In the case text on the aneurysm and stroke, reproduce word for word the passage that begins with "What's your treatment" and ends after "the aneurysm rupture.".

START Text provided

60-year-old with acute onset aphasia, right facial droop and right hemiparesis. No family history of aneurysms
What’s the diagnosis?
There is a nearly 2 cm left internal carotid artery terminus dysplastic aneurysm that incorporates the origins of both the middle cerebral and anterior cerebral arteries on that side. There is also an occlusion of the left middle cerebral artery just proximal its bifurcation. The endovascular pathway, or route to the occlusion is through this large, unruptured aneurysm.
In patients with intracranial aneurysms and an acute neurological decline, subarachnoid hemorrhage due to aneurysmal rupture must be considered. In this case, a non-contrast CT head scan on presentation did not show any subarachnoid hemorrhage or intra-parenchymal blood products to suggest aneurysmal rupture as the cause of the patient’s symptoms.
Giant intracranial aneurysms are defined as having a diameter of at least 25 mm.
Patients with giant intracranial aneurysms commonly present with subarachnoid hemorrhage or local mass effect, but thromboemboli from these aneurysms or other large aneurysms can cause transient ischemic attacks or strokes.
The Law of LaPlace states that wall tension increases with aneurysm diameter and in general, larger aneurysms carry a higher risk of rupture than smaller ones.
In the case of an acute large vessel occlusion, the potential benefits of endovascular thrombectomy must be weighed against the treatment risks. In this case, the risk of attempting endovascular thrombectomy is higher than normal because the aneurysm will need to be traversed in order to access the clot, and rupture of the aneurysm due to manipulation would be a catastrophic event.
What's your treatment plan?
Very few reported cases are available to guide clinical decision making in this scenario. Factors to consider include whether or not to administer tissue plasminogen activator to a patient with an unruptured intracranial aneurysm, whether or not to attempt endovascular thrombectomy and, if thrombectomy will be attempted, to devise a contingency plan should the aneurysm rupture.
In this case, stent retriever assisted manual aspiration thrombectomy was performed. To do this, a micro-wire was carefully steered from the internal carotid artery through the channels within the aneurysm and into the middle cerebral artery. A micro-catheter was tracked over this wire. A stent retriever device was deployed through the micro-catheter in the middle cerebral artery. The micro-catheter was removed and an aspiration catheter was tracked over the stent retriever while manual aspiration was applied. The stent retriever was withdrawn and then the aspiration catheter was withdrawn while vigorous manual suction was applied. The clot was removed and anterograde flow through the middle cerebral artery was restored.

END Text provided
START Listed entries

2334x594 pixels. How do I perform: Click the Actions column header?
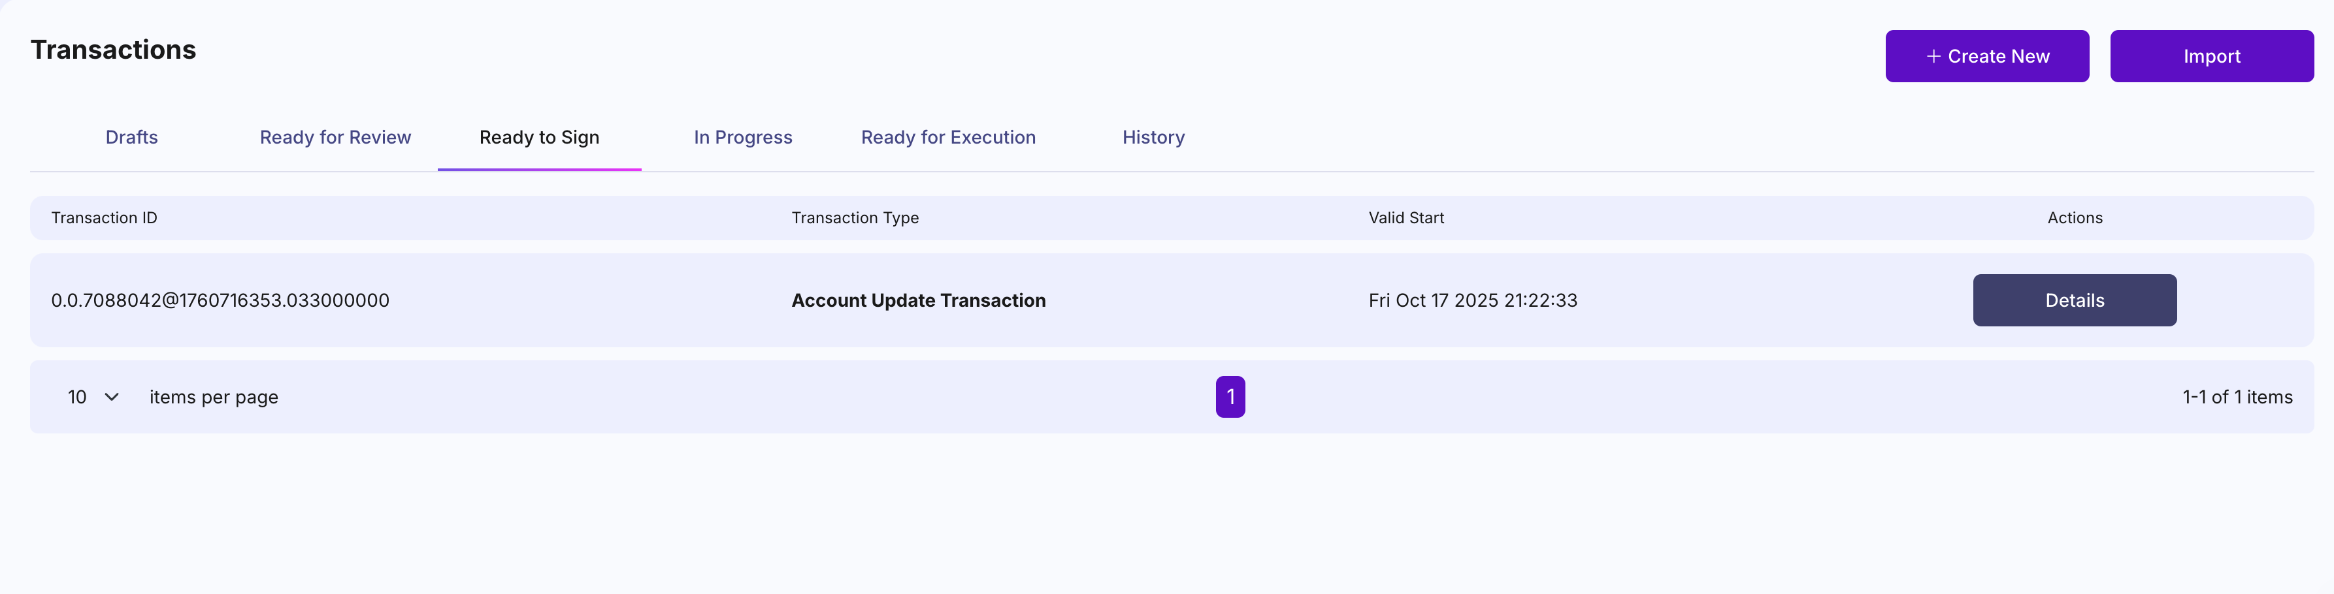click(2074, 218)
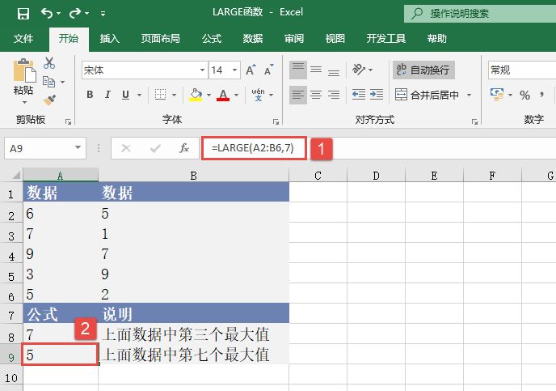
Task: Toggle the 自动换行 wrap text button
Action: click(x=423, y=70)
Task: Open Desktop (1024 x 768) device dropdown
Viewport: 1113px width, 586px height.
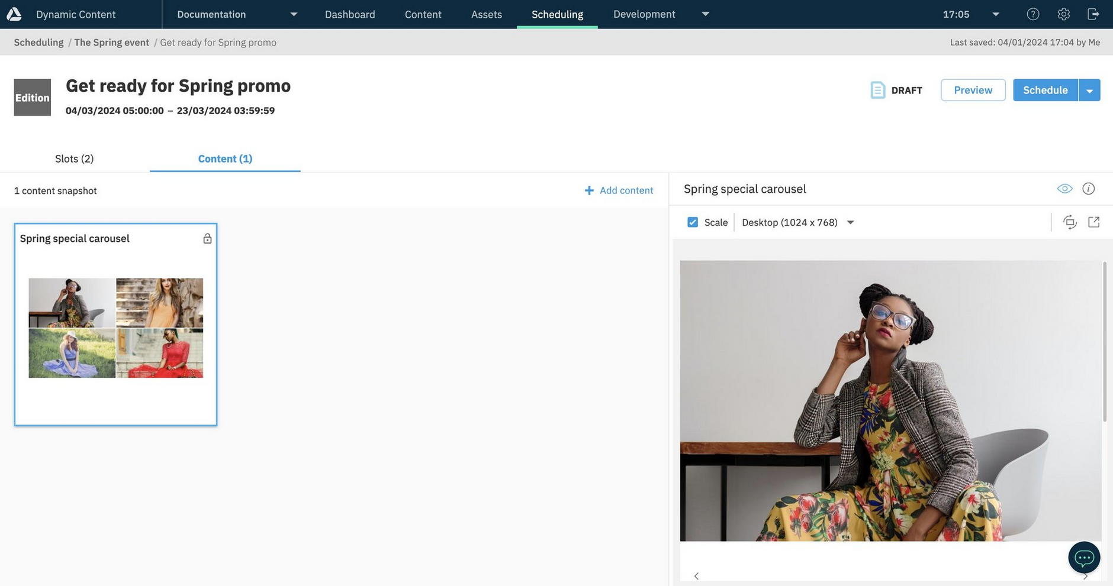Action: (797, 222)
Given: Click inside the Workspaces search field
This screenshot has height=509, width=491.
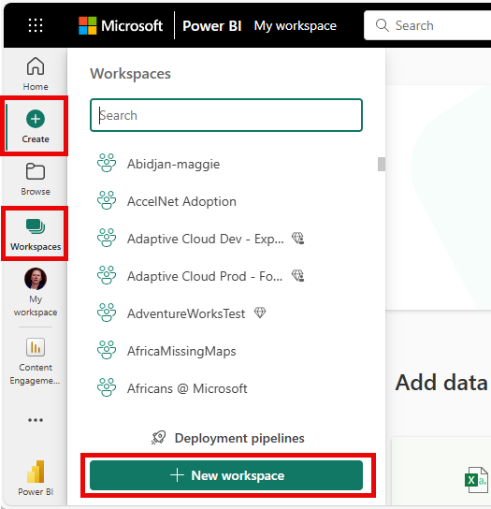Looking at the screenshot, I should [226, 115].
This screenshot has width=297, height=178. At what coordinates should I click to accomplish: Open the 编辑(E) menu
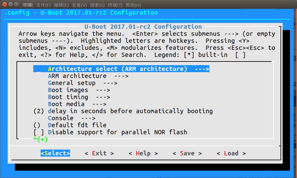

END Listed entries

Result of the exercise —
What's your treatment plan?
Very few reported cases are available to guide clinical decision making in this scenario. Factors to consider include whether or not to administer tissue plasminogen activator to a patient with an unruptured intracranial aneurysm, whether or not to attempt endovascular thrombectomy and, if thrombectomy will be attempted, to devise a contingency plan should the aneurysm rupture.